Species die out, the soil dries, forests are on fire. Thanks to man, who wanted to restrain nature, nature disappears at a rapid pace. Philosophers call the age in which we live the Anthropocene, because man has left his mark everywhere on, around and inside the earth. The human species, itself part of nature, overgrown the earth.
“Nature was here “thinks the seagull swallows a balloon that looked like a fish. “Nature was here “cries the orangutan as the sawters drive him out of the jungle. “Nature was here” think, in turn, billions of people as a virus drives a large number of species to death. “Nature was here” whispers the desert that has become a great oasis through irrigation. And also the farmer whose sheep were bitten to death by the wolf, thinks “Nature was here.”.

But what is nature in these examples? Is 'the nature' disappearing? Or knocks it back like a thief in the night secretly with full force (“Nature was here!')? What is the difference between human and non-human nature, between 'culture' and 'nature'? Does that difference exist, or has it never existed? Does man deserve a separate status compared to other species and natural phenomena? Or is the life of a tree, animal or river as important as a man's life?

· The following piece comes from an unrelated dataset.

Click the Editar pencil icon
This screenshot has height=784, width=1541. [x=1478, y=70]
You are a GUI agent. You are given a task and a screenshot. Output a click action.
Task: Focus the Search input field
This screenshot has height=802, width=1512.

Area as large as the Netherlands to original rainforest cut down in 2020.
Last year 4.2 million hectares of original rainforest disappeared, according to Wednesday published figures from Global Forest Watch (GFW) and the University of Maryland. This is an area the size of the Netherlands and an increase of 12 percent compared to a year earlier. A total of 12.2 million hectares of tropical forest were lost last year.

That, of course, encourages thinking. In the Month of Philosophy 2021.